## Passage
Absolutely and I think its the future.  This will reduce the scale by which the grid capacity needs to be increased (saving shedloads of money) and indirectly save carbon emissions.  The later is because of the embodied carbon in the infrastructure that will not need to be built as a result of using a resource that was going to be created anyway (the car) to do two jobs not one.

 

Edited October 26 by JamesPa

[Simon R]

1 hour ago, JamesPa said:

If you generate 1kWh of PV and use it yourself wholly or partly after storing it in a battery then that's (with a little loss) 1kWh less that the grid must supply and therefore the carbon associated with 1kWh is 'saved'.

Yup, that's precisely what I find is the case. Energy generated and stored during the day is used to run the house to cook supper, watch TV, do the washing and make breakfast all done when the sun is not shining. Of 7MWh generated 4MWh went into the house and 3 got exported. Without a battery far more would have been exported as it is generated at times when we couldn't use it. Any residual left in my battery gets used to charge my EV leaving just 20% in the battery to get me through breakfast and into PV time. It's not perfect by any means but it helps.

## Prompt 1
In the thread on home solar storage, why does using the car for two jobs indirectly reduce carbon emissions? Answer in one to three sentences.
## Prompt 2
Carry on the thread on home solar storage from its final sentence.
The material placed after this point is not needed.

## Provided data
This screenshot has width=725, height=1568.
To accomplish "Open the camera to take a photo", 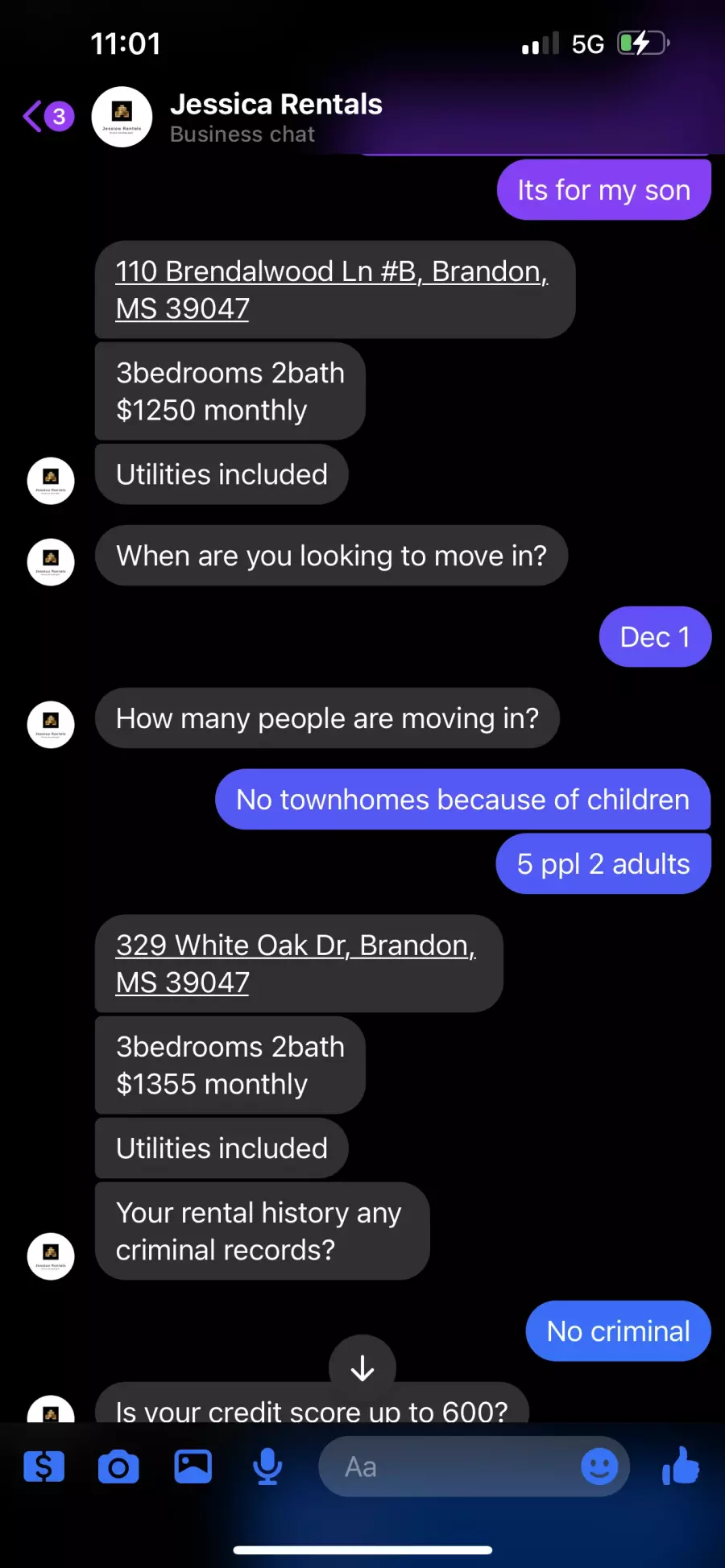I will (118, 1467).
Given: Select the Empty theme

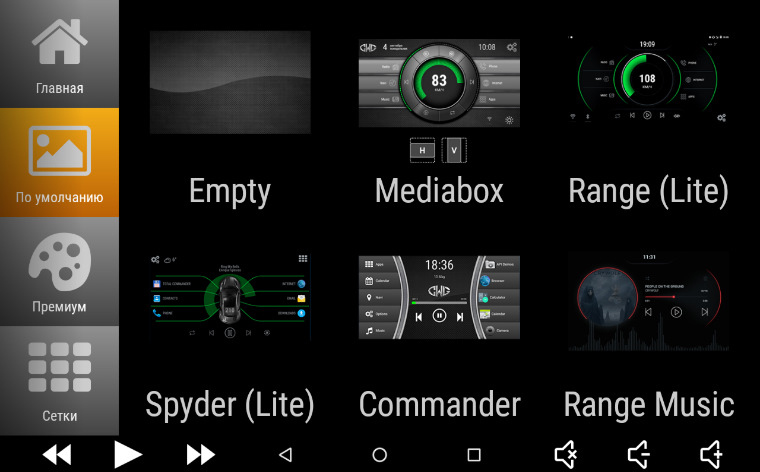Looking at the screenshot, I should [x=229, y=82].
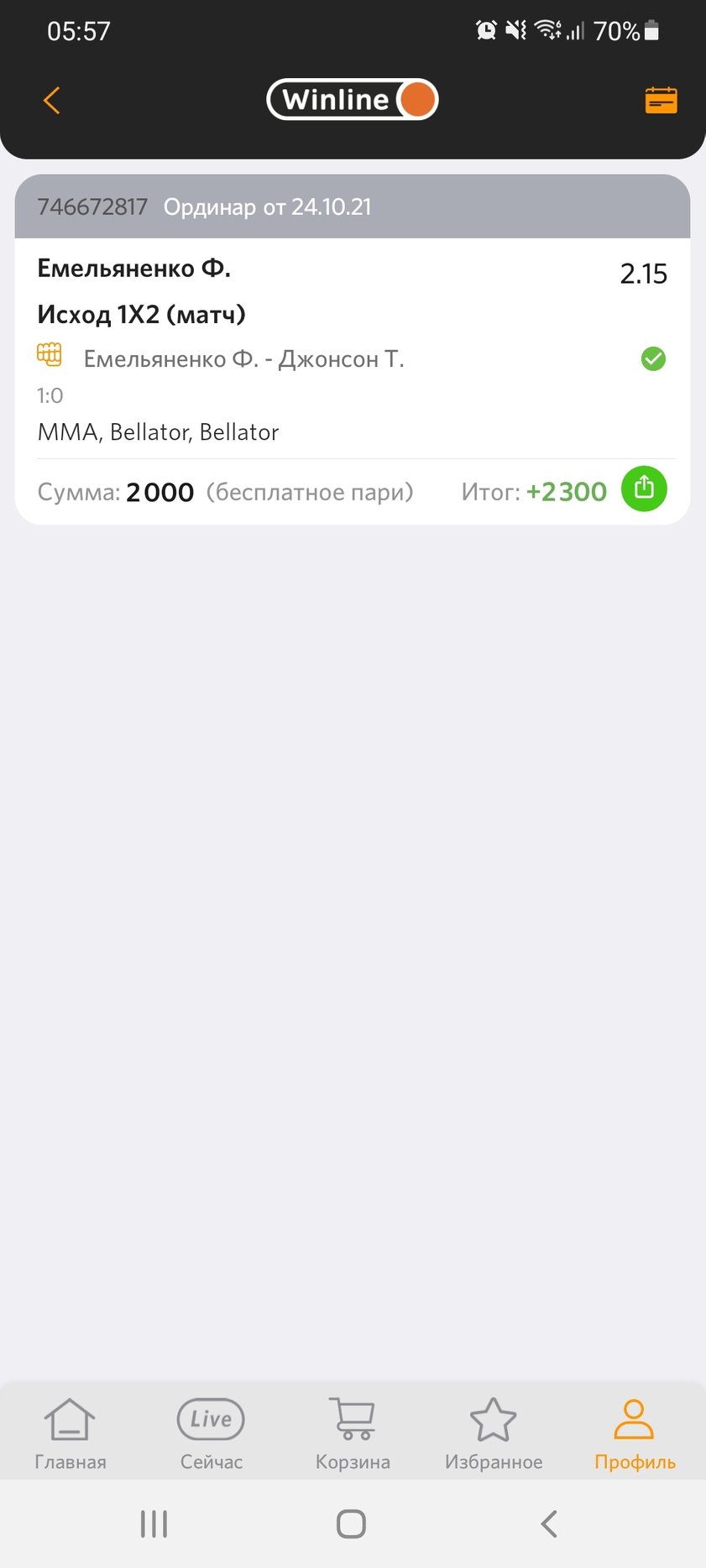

## Final result 1
Using the car to do two jobs reduces how much grid capacity must be added, so infrastructure that would otherwise be built is never needed. The carbon embodied in that infrastructure is therefore saved, because the car was going to be made anyway.

## Final result 2
 

[JamesPa]

21 hours ago, Simon R said:

Without a battery far more would have been exported as it is generated at times when we couldn't use it. Any residual left in my battery gets used to charge my EV leaving just 20% in the battery to get me through breakfast and into PV time. It's not perfect by any means but it helps.

Sorry but the battery doesn't help carbon emissions.  If excess generation is exported instead of being used by you then others on your street 'cause'  less carbon emissions as a result of a proportion of 'their' electricity coming from your PV rather than a power station. 

 

The global (and even local) outcome is (more or less) the same with or without a battery.

 

The only carbon benefit would be if you can store in a battery and use at times when carbon intensity is higher (in lieu of import).  So far as I am aware batteries don't yet respond to the carbon intensity of the grid, they respond to price which does not appear to be a good proxy for carbon intensity (unless someone can show that carbon intensity and price are well correlated which hasn't occurred to date).

Edited October 27 by JamesPa

[SteamyTea]

1 hour ago, JamesPa said:

they respond to price which does not appear to be a good proxy for carbon intensity (unless someone can show that carbon intensity and price are well correlated which hasn't occurred to date).

How far back in time have you looked?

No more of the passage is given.